My jigsaw puzzle table made an appearance on Christmas Eve and everyone had to step around it for our Nativity celebration that night and for Christmas dinner the next day. Having that puzzle gave me a pleasant thing to do while I was thinking thoughts of shifting traditions on Christmas morning. The complexity of my thoughts were brightened by the way that our nativity gathering the night before had followed our long-held tradition nearly exactly. They were darkened by the fact that coming years may change this tradition too. I don’t know what that quiet half hour with candles means to my kids, particularly the ones who have stepped away from the religion I still hold.
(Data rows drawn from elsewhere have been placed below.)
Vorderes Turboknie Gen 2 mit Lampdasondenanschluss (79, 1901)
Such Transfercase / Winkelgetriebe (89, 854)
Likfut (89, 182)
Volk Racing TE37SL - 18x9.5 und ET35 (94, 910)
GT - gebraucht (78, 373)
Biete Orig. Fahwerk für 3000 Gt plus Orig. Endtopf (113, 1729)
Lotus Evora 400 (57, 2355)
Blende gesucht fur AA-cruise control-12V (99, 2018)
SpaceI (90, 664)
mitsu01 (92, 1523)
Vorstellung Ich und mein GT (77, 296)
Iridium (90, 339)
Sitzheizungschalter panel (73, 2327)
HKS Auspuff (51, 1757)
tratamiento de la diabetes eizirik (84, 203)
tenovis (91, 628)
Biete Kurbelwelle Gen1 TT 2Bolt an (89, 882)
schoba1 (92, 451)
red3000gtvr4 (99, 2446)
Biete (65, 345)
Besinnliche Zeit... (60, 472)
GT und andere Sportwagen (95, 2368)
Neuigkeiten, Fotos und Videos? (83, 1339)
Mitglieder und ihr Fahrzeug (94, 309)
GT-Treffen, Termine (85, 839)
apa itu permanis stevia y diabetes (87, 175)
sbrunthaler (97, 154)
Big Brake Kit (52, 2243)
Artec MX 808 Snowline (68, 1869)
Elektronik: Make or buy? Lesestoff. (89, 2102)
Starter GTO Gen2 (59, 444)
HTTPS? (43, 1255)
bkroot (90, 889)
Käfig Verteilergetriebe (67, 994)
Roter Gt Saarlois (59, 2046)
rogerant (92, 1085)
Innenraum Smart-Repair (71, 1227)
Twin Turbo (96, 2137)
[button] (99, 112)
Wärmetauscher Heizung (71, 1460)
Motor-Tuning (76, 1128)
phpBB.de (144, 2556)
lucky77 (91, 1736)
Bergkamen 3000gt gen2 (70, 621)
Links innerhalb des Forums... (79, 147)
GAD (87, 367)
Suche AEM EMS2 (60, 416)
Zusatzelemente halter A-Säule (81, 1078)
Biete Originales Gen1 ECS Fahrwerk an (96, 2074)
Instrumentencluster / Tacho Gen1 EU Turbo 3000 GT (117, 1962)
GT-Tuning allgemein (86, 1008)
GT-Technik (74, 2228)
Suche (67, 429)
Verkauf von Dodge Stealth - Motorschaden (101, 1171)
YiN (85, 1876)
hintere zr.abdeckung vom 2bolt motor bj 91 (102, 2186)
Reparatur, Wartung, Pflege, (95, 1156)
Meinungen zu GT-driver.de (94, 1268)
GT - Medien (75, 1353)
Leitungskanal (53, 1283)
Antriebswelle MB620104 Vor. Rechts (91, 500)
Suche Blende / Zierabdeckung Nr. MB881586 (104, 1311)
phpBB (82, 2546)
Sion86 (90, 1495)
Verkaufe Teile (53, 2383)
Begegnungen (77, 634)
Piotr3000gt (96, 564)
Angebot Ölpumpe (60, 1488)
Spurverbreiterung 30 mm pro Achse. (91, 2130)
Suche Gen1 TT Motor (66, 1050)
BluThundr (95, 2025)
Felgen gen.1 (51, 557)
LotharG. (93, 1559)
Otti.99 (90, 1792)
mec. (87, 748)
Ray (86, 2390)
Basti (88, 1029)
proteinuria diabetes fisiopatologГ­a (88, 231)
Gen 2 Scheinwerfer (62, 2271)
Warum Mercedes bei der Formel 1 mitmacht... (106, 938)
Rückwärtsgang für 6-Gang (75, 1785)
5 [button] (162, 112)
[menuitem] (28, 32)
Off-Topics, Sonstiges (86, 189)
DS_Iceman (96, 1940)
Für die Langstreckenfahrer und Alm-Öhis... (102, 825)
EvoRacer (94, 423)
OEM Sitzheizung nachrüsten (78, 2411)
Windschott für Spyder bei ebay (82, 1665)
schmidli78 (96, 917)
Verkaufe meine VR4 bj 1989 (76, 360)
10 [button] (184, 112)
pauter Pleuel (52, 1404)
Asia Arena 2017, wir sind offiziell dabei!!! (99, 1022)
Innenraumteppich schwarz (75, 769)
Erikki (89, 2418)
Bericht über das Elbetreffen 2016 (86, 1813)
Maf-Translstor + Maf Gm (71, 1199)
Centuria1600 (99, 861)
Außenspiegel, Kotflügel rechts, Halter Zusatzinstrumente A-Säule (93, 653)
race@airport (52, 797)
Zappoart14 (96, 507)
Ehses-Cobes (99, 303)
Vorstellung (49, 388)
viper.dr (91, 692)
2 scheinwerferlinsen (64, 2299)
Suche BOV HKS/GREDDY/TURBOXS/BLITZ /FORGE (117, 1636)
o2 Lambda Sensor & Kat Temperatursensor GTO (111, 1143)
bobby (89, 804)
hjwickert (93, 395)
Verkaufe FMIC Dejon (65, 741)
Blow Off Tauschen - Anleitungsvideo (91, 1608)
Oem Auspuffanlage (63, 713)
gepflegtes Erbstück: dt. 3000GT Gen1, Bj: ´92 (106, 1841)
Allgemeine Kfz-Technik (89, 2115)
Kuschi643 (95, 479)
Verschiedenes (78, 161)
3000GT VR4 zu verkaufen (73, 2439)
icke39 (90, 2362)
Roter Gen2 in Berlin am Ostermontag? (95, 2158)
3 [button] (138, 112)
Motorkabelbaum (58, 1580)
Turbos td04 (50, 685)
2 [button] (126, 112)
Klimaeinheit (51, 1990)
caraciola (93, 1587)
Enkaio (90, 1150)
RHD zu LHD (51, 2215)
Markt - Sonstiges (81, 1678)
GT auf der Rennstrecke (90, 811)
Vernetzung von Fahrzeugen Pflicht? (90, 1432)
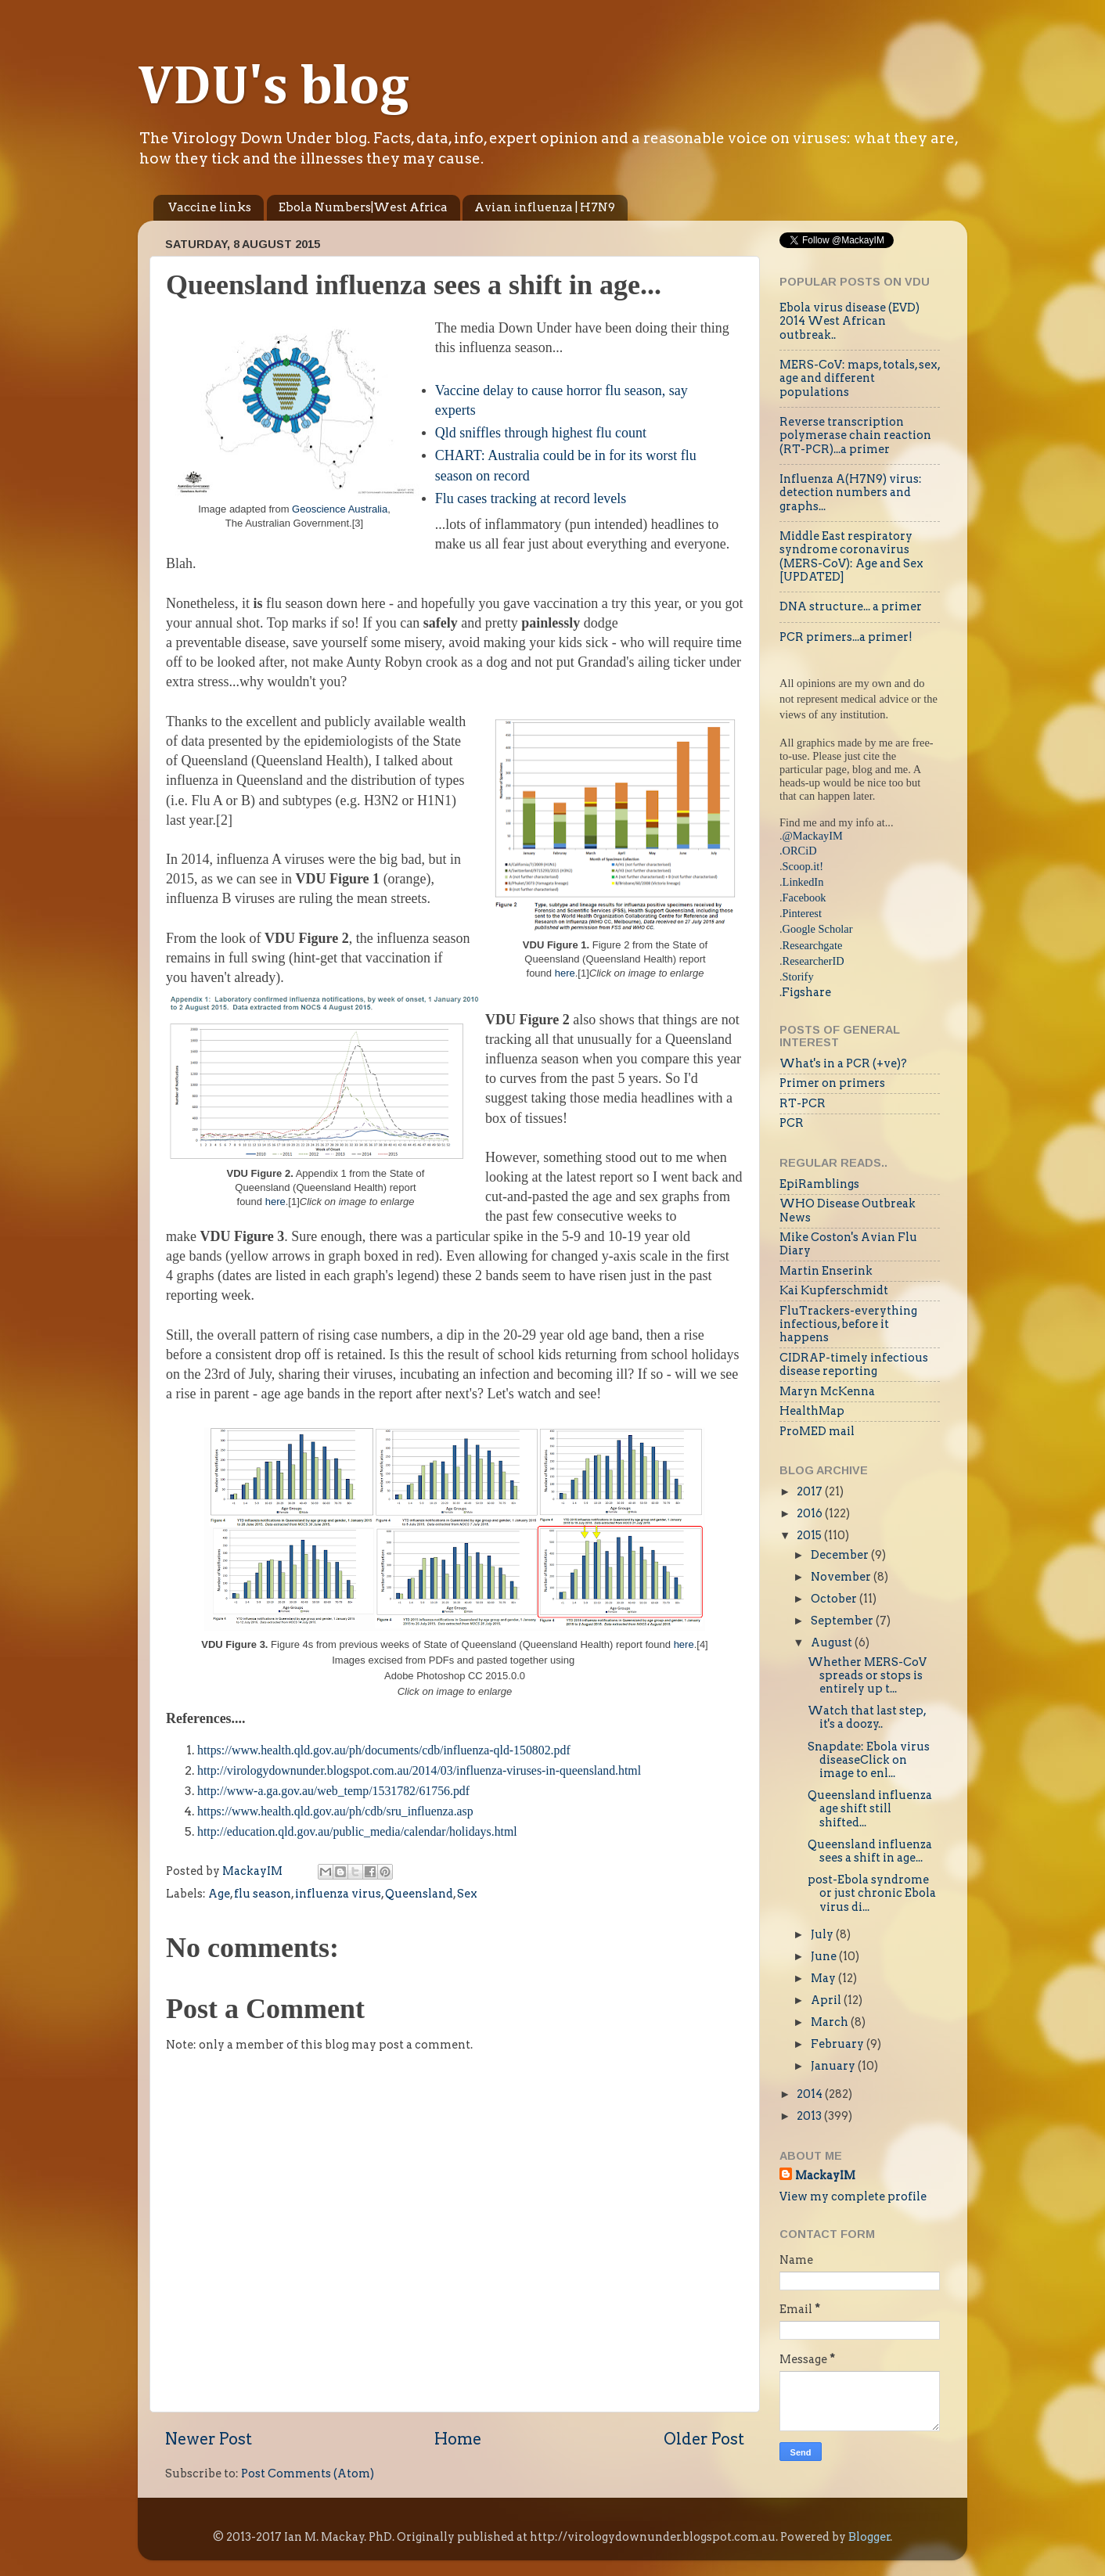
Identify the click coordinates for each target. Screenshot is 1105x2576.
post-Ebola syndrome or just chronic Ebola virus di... (872, 1893)
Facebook (804, 897)
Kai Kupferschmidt (833, 1290)
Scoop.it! (803, 866)
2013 (810, 2116)
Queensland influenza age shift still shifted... (870, 1808)
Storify (798, 976)
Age (219, 1894)
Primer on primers (832, 1083)
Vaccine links (209, 207)
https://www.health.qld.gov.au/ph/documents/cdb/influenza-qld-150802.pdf (383, 1750)
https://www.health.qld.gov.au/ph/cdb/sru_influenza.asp (335, 1811)
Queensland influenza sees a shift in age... (870, 1851)
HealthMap (811, 1411)
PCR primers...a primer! (845, 637)
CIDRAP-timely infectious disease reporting (853, 1364)
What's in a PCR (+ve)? (843, 1063)
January (834, 2066)
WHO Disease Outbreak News (847, 1210)
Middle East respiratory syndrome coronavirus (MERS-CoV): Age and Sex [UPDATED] (851, 556)
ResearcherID (813, 961)
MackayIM (825, 2175)
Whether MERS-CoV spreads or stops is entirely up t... (867, 1675)
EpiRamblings (819, 1184)
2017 (811, 1491)
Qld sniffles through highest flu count (540, 433)
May (824, 1978)
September (843, 1621)
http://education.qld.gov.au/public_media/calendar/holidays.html (357, 1831)
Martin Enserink (826, 1271)
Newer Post (208, 2439)
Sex (467, 1894)
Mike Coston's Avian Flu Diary (848, 1243)
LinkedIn (803, 882)
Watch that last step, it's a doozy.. (867, 1717)
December (841, 1555)
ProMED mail (817, 1431)
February (838, 2044)
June (825, 1956)
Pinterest (802, 913)
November (842, 1577)
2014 (811, 2094)
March (831, 2022)
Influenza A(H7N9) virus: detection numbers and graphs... (850, 492)
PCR (791, 1123)
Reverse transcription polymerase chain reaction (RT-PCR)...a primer (855, 435)
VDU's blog (273, 88)
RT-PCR (802, 1103)
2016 (811, 1513)
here (565, 973)
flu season (262, 1894)
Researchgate (813, 945)
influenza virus (338, 1894)
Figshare (806, 992)
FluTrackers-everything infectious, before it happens (848, 1324)
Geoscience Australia (339, 509)
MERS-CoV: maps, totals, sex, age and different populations (859, 378)
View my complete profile (853, 2196)
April (827, 2000)
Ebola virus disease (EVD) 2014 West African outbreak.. (849, 321)
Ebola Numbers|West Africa (363, 207)
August (833, 1642)
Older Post (704, 2439)
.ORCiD (798, 850)
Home (457, 2439)
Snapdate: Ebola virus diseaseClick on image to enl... (869, 1760)
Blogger (869, 2537)
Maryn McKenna (827, 1391)
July (823, 1934)
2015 (810, 1535)
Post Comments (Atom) (307, 2473)
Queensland (419, 1894)
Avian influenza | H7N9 (544, 207)
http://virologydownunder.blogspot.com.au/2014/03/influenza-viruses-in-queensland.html (419, 1770)
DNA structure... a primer (850, 606)
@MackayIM (813, 835)
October (835, 1599)
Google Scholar (818, 929)
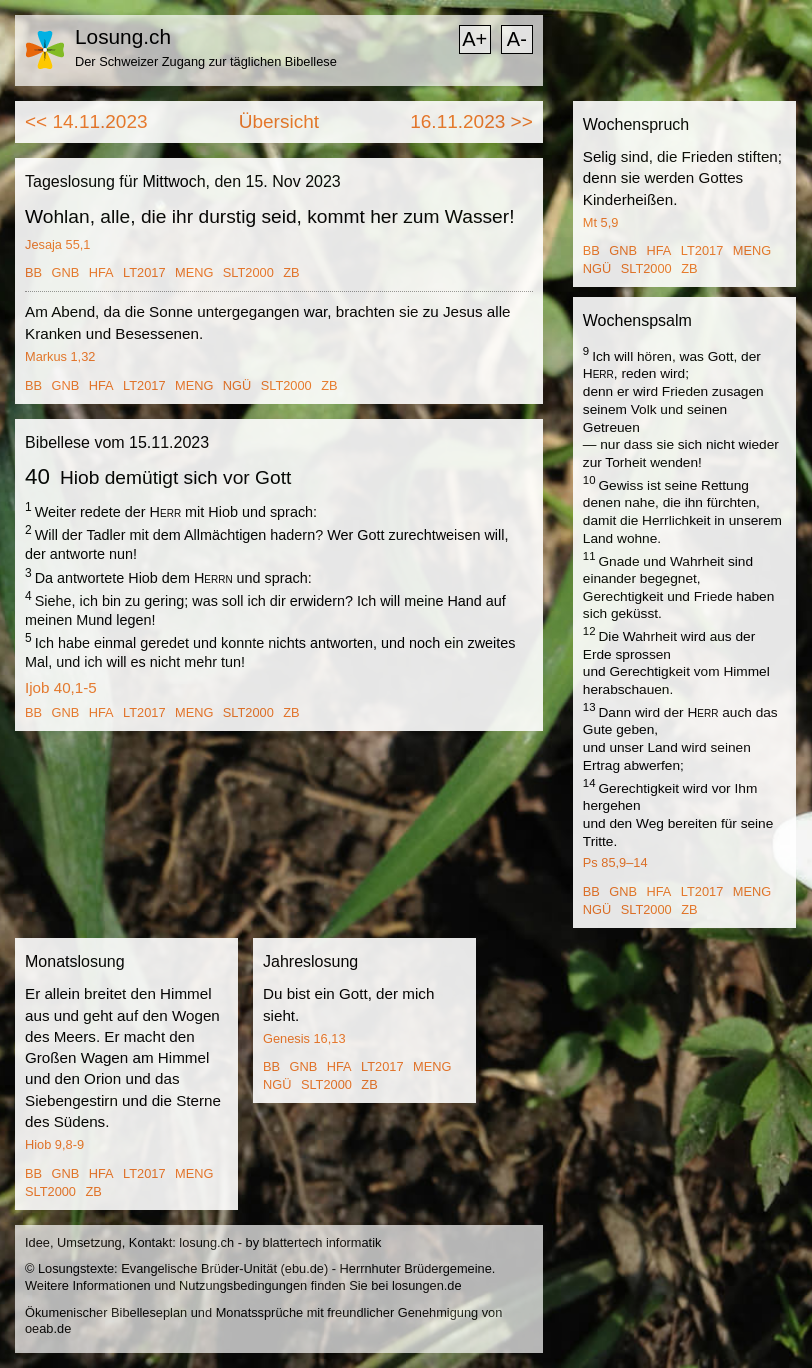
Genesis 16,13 (304, 1038)
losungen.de (427, 1285)
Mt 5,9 (601, 222)
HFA (101, 272)
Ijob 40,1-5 (61, 687)
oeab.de (48, 1328)
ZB (291, 272)
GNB (66, 272)
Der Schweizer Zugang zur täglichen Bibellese (206, 61)
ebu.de (304, 1268)
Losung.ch (123, 36)
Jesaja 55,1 (57, 244)
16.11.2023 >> (471, 121)
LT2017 (144, 272)
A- (517, 39)
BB (33, 272)
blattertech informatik (322, 1242)
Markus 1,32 (60, 356)
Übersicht (279, 121)
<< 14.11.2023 (86, 121)
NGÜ (237, 385)
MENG (194, 272)
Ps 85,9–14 (615, 862)
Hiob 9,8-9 (54, 1144)
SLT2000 (248, 272)
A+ (474, 39)
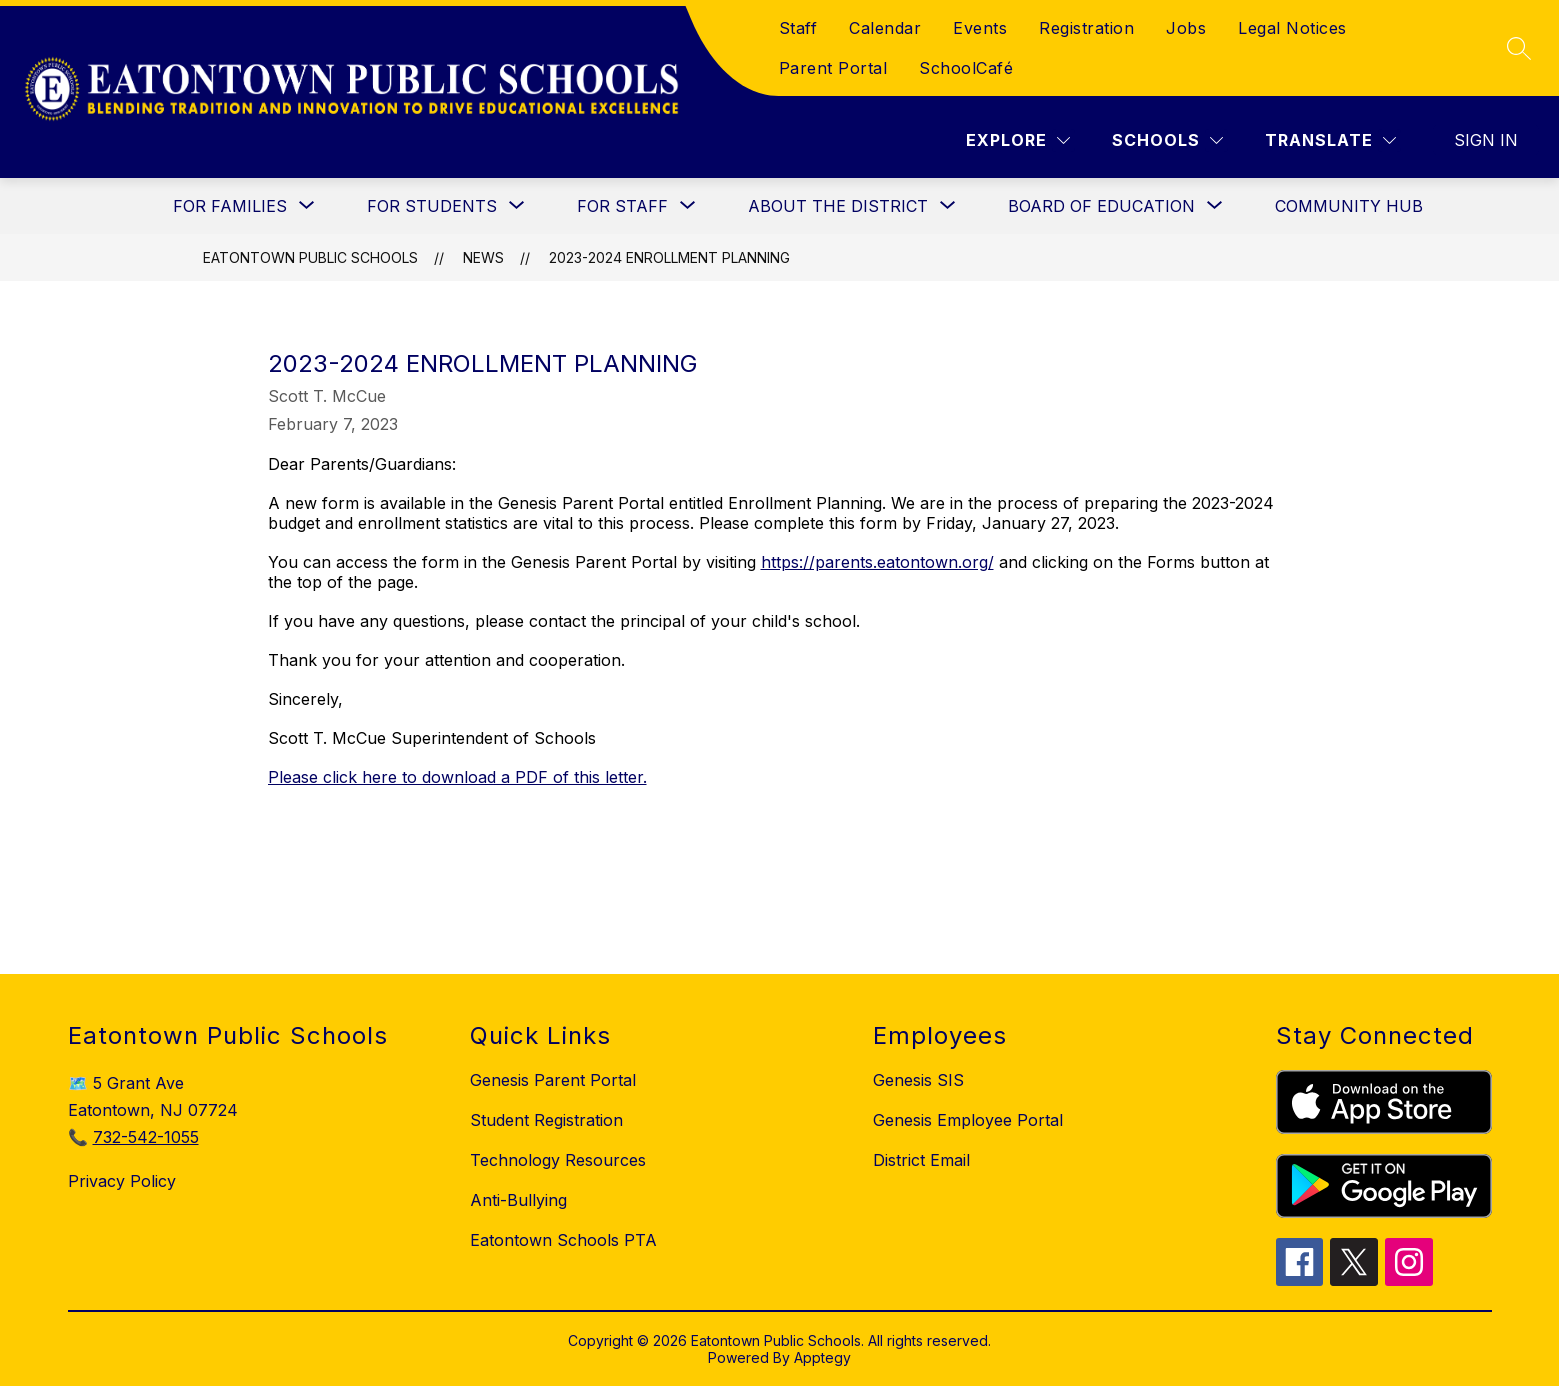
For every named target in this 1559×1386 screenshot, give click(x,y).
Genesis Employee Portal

For this year we sat in the dark around a wooden nativity pyramid with candles that make it spin. The grand baby watched with bright eyes from his high chair. Bright and dark. Continuity and change. Traditions are shaped to our needs, and we are shaped by holding them or letting them go.
Here I am now, on Boxing Day, looking at the remnants of the holiday, things which must be cleaned up and sorted. The launch of our holiday was disrupted by attending Dragonsteel Con and many of the decorations simply didn’t get put into place. The tree went up, but we never put ornaments on it. I look at it now, dark and bare wondering if that represents anything or if it is just a thing to put away and do differently next year. I’m not going to plan that “differently” yet. The coming year feels like it is going to create a lot of changes in our lives large and small. I can’t plan how traditions will play out next year until I’m settled into those changes.
The greatest gift for me in this holiday season was the grieving threaded through it and woven into it. I needed to be sad about the way some of my things currently are. I’ve been so busy I haven’t taken much time to sit with my sadness about what I don’t get to eat anymore. Howard and I both carry sadness about the days when he can’t do as much as he wants to. I needed to let go of long-held tradition so that in the process I could let go of assumptions about what my family needs. This is a thing I may need to do on a much larger scale, fundamentally changing how we approach our business and the assumed patterns for how our life goes. This holiday I needed to let myself be sad for the roles, patterns, and life that my family no longer has, because until I pass through that grief, and let it go, I will not be able to be joyful about what comes next.
I don’t know what comes next and that is scary. But whether it is bright, or dark, or both I want to be ready to find joy in it.